[[ TASK MATERIAL, beginning ]]
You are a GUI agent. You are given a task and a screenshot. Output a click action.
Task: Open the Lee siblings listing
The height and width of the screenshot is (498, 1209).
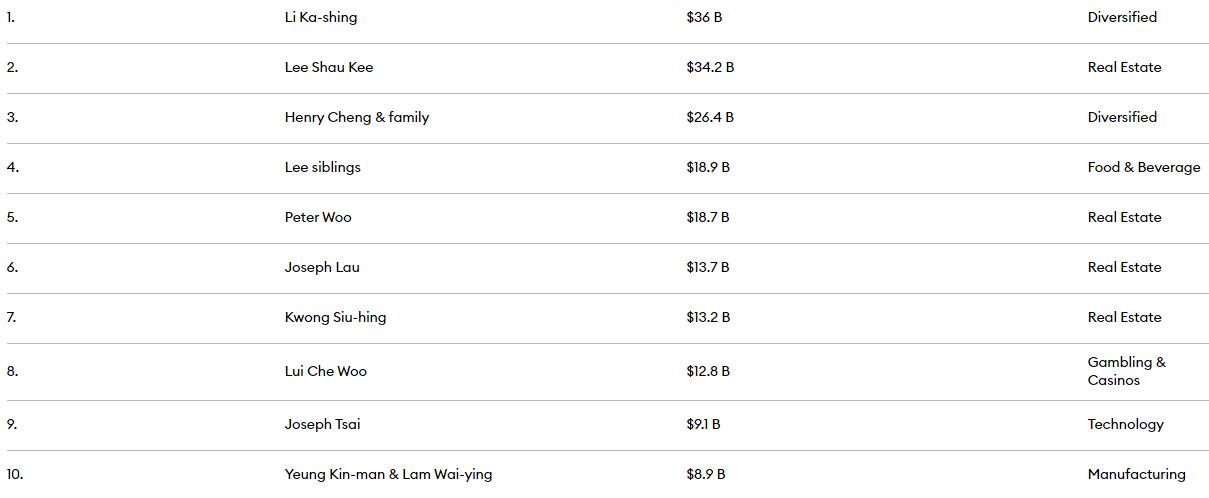322,167
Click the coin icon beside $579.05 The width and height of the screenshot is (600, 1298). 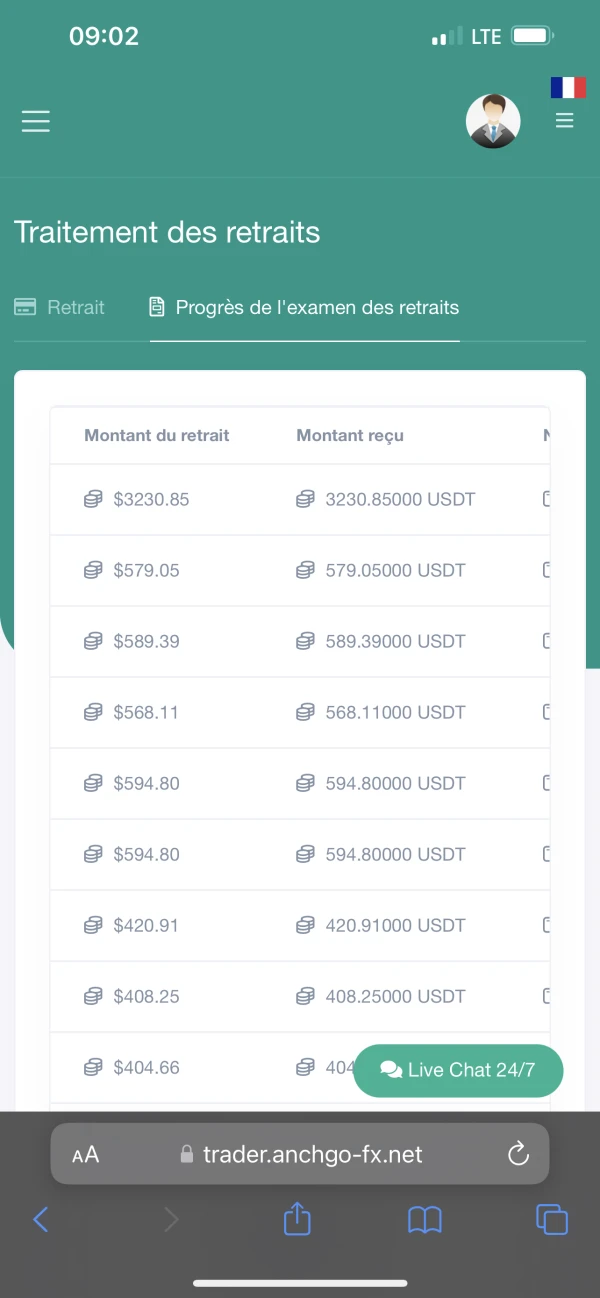pyautogui.click(x=93, y=570)
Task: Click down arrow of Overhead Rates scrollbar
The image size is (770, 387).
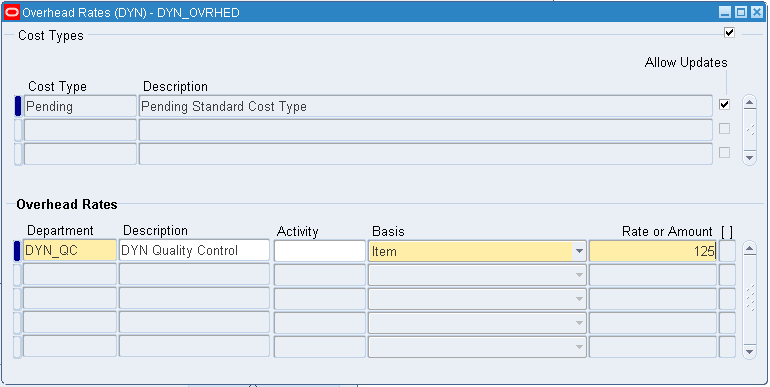Action: [749, 352]
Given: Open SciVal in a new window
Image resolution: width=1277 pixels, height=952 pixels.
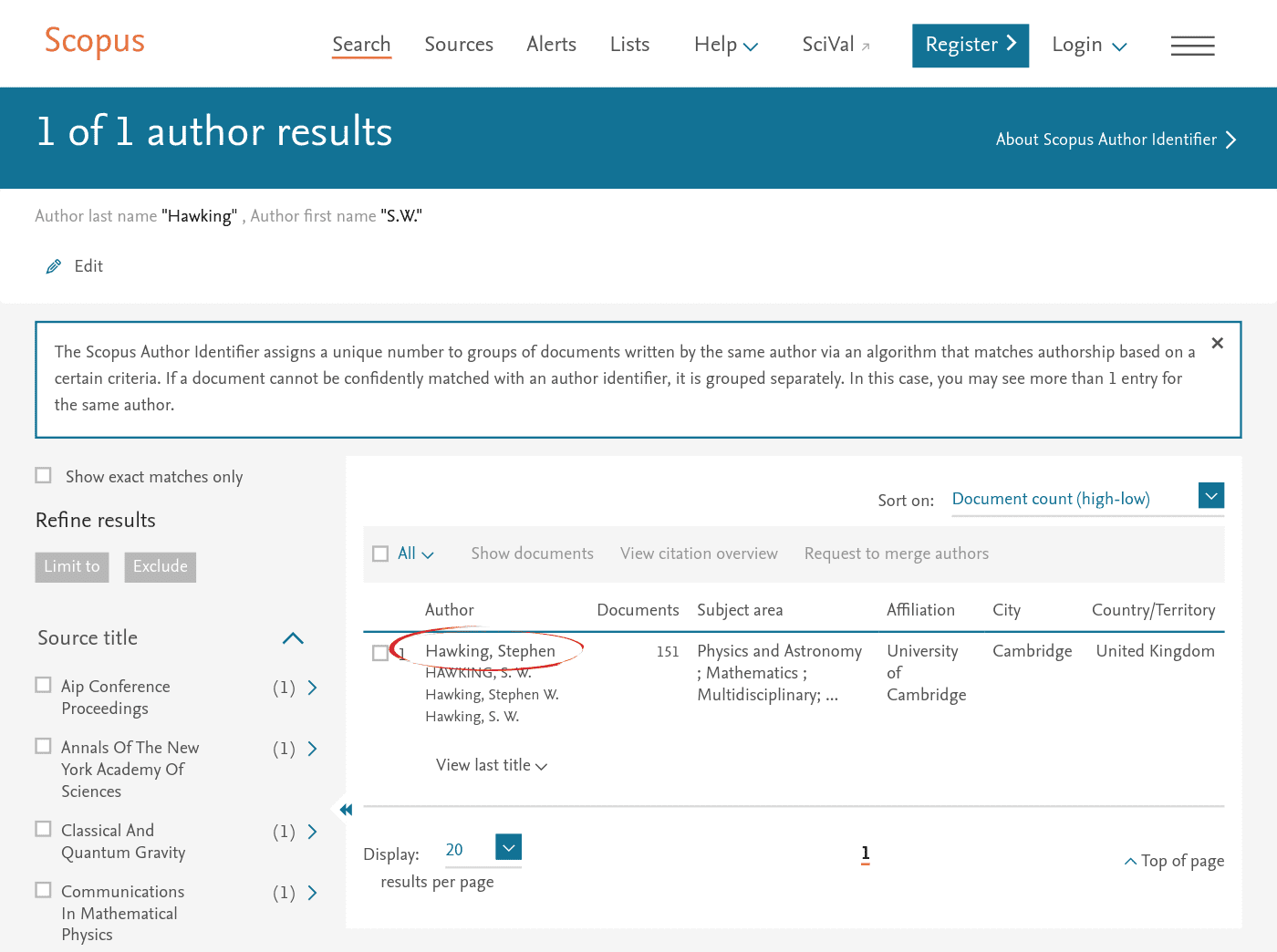Looking at the screenshot, I should (x=834, y=45).
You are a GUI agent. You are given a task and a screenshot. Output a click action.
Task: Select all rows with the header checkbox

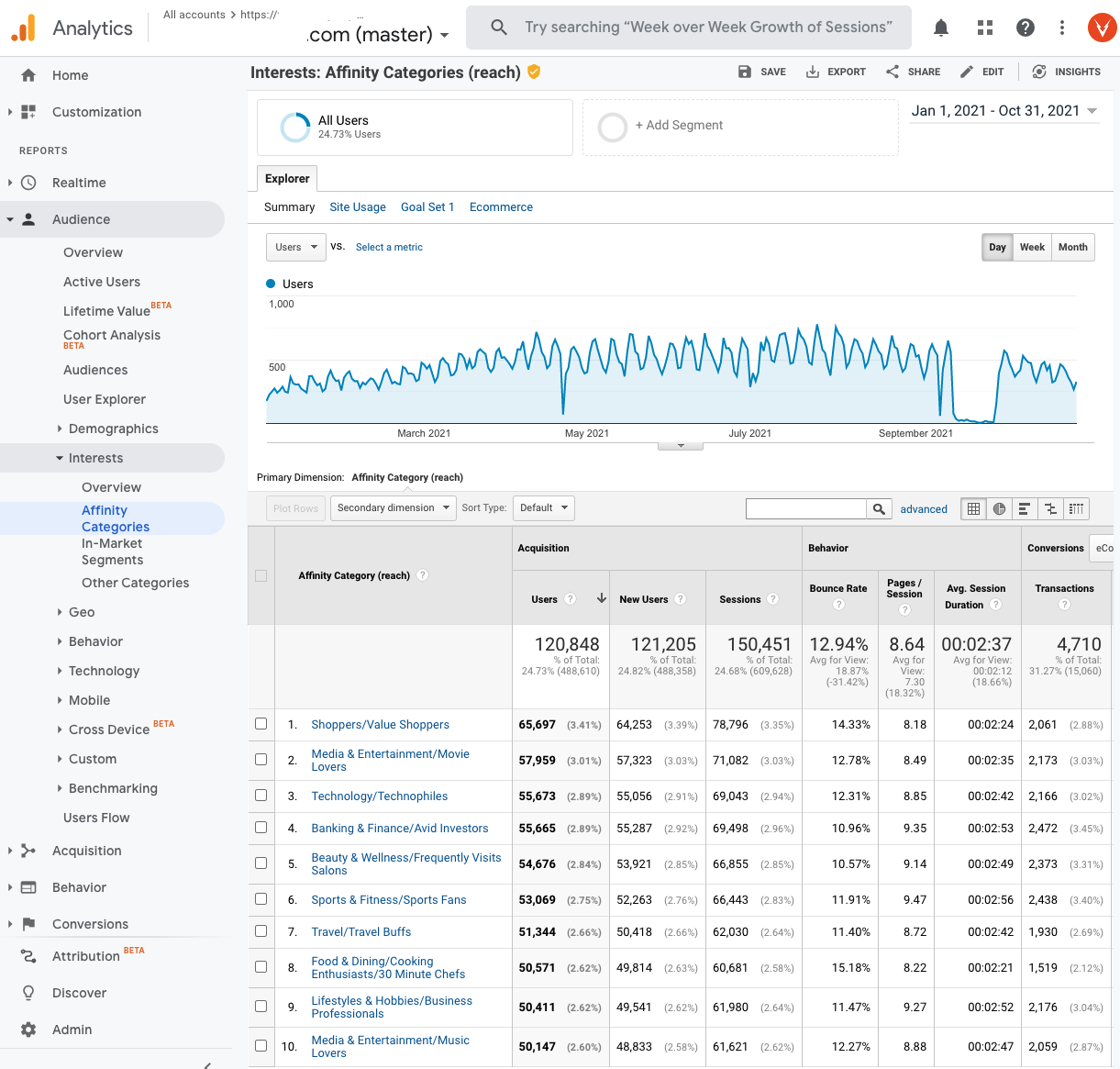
[[ TASK MATERIAL, end ]]
YOUR TASK: Find the line that contains "The image size is (770, 387).", then write out that line and every line after it through the end of the records, exactly. Leave the pictures out.

ANSWER TO THE EXERCISE:
The image size is (770, 387).
Action: [749, 352]
Given: Open SciVal in a new window
Image resolution: width=1277 pixels, height=952 pixels.
Looking at the screenshot, I should (x=834, y=45).
You are a GUI agent. You are given a task and a screenshot. Output a click action.
Task: Select all rows with the header checkbox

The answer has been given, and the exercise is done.